SeaNav and GoFree both support Apple’s Bonjour discovery protocol, which meant that all I had to do to start was put the iPad on the boat’s GoFree WiFi network and enable GoFree in SeaNav. SeaNav discovered the NSS8’s data without having to specify an IP address — including its custom descriptive name “NSS-low-helm” —  and the next time I went aboard and turned things on “it just worked”. This is particularly relevant because NMEA’s coming OneNet standard will include both Bonjour and the similar Simple Service Discovery Protocol (SSDP). So the reliable and nearly automatic integration of SeaNav and the NSS8 is hopefully coming to many apps and marine electronics systems.

SeaNav_2_settings_screen_cPanbo.jpgThe Pebble connection was just as smooth and easy (most of the time), and given the predicted explosion of smartwatches, may be a similar sign of future boating. The first time you enable the feature in SeaNav, you’re asked to download their Pebble SeaNav app and install it using the Pebble Smartwatch app most owners will already have installed on their iPhone or iPad. Once that’s done, every time you put SeaNav in ‘Sailing’ mode — which is akin to activating a route or go-to waypoint — the Pebble starts showing a family of screens that vary according to what extra data the app is getting from GoFree or from its sister Web AIS app Boat Beacon. Unfortunately, a recent Pebble update intended in part to improve iOS integration actually messed it up, but I’m sure that will be fixed soon. There’s more on the Pebble connection below, but let’s have a look at what SeaNav can do by itself first.

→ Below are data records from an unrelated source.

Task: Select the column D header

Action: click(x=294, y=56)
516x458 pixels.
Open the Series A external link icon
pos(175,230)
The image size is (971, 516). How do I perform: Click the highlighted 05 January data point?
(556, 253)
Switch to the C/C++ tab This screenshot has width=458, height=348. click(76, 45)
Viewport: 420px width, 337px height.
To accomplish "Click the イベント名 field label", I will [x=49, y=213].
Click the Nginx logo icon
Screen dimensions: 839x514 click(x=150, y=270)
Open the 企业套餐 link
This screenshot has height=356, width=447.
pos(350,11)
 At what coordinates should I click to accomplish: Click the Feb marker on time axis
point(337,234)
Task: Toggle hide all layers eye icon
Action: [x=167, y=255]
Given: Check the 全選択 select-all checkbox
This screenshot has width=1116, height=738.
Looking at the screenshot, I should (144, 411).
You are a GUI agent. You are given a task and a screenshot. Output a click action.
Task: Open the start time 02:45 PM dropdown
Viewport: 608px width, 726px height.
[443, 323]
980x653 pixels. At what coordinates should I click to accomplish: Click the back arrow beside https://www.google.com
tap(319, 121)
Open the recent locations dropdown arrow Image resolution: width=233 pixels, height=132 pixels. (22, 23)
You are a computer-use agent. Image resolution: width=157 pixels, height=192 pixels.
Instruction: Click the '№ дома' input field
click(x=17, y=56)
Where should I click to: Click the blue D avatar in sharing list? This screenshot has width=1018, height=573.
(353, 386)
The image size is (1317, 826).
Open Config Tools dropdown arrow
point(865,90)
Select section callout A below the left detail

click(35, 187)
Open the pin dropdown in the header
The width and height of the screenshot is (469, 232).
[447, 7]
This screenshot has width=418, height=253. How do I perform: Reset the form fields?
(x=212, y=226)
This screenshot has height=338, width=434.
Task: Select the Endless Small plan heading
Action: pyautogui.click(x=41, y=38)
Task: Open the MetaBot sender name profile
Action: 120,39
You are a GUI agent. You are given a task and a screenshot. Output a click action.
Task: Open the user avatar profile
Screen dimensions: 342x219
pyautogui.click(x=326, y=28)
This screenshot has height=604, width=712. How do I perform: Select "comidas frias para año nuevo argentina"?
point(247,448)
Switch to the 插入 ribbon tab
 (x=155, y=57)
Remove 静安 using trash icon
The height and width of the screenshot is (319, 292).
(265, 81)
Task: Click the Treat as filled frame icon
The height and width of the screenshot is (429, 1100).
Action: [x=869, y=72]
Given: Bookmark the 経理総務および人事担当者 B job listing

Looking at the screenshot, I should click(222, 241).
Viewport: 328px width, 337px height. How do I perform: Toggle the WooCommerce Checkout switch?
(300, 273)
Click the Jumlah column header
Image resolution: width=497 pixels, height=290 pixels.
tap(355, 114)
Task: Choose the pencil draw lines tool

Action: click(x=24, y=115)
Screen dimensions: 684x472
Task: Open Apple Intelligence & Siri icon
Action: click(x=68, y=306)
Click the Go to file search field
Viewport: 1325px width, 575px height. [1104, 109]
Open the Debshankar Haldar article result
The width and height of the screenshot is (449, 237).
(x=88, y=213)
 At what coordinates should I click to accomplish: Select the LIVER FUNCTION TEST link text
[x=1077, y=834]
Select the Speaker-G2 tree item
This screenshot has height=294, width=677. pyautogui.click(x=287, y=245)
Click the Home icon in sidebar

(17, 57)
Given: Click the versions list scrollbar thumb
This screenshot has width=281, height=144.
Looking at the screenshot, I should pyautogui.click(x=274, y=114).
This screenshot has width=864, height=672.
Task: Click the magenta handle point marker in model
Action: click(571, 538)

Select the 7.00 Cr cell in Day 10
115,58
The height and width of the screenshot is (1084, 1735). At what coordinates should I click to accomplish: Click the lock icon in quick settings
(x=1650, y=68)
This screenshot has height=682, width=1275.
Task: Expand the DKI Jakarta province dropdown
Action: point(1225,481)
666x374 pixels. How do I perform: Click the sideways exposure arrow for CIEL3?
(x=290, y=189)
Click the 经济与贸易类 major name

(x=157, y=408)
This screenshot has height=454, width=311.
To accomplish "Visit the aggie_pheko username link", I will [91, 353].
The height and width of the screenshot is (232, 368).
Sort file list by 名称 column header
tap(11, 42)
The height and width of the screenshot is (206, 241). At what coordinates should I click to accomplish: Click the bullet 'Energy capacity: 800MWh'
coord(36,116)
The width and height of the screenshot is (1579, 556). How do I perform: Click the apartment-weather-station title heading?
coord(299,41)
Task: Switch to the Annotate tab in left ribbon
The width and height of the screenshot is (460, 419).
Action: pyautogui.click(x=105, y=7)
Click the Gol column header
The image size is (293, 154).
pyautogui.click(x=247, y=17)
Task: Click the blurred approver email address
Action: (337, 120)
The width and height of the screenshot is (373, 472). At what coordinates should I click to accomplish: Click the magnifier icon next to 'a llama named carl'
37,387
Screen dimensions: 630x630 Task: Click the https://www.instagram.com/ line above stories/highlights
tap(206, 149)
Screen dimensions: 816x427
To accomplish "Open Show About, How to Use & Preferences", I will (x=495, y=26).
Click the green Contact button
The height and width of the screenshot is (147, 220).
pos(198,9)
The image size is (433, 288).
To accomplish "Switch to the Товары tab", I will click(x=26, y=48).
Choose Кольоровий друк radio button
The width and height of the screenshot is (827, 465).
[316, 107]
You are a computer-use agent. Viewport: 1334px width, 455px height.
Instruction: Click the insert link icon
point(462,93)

SeaNav_2_charting_routing_cPanbo.jpgThe screen above shows SeaNav in Sailing mode with the second waypoint in the route selected, which is why it’s marked with a star. If I’d been moving instead of standing over near the old steamer wharf (long gone but still charted), the nav bar would also show a big steer-to arrow and note the nice control for stepping to another waypoint, if you don’t want to wait for an automatic switchover. When I first began testing SeaNav last summer its rendering of NOAA ENC (vector) charts was rough and slow, but now I think they are some of the best looking ENCs around, and the speed is improving with each update. Note that peeking out from behind this iPad AIR screen is a similar one made on my iPad mini; the resolution difference is amazing. Note, too, that I have tapped on the Northeast Point Light and can either tap again for more information or get a “visual” on the light by next tapping on the AR (augmented reality) eyeball icon…

SeaNav_2_augmented_reality_cPanbo.jpgIn fact, if Northeast Point Light wasn’t in sight when I held the iPad vertical, SeaNav would have shown a left or right arrow to help me find it. It also could have drawn the activated route line over the camera image, and if you’re not searching for a particular object, it will pop up info on objects that appear center screen as you scan the horizon. SeaNav developer PocketMariner got a lot of AR experience with its first navigation app, Compass Eye, and it shows. I also think that the various bearing and attitude sensors built into tablets and smartphones these days are getting faster and more accurate and the cameras are also improving, all of which is critical to AR that works well. (And the M7 motion coprocessor is one reason why it seemed wise for Panbo to get its new ad manager an iPad AIR, which I can also use for app testing; the screen above was taken with the iPad mini, but I’ll try it with Air when the weather permits.)
   At any rate, SeaNav is now an able charting app for U.S. waters that offers an interesting augmented reality feature and can also integrate with the Boat Beacon Web AIS app that first alerted me to Pocket Mariner’s innovative ways.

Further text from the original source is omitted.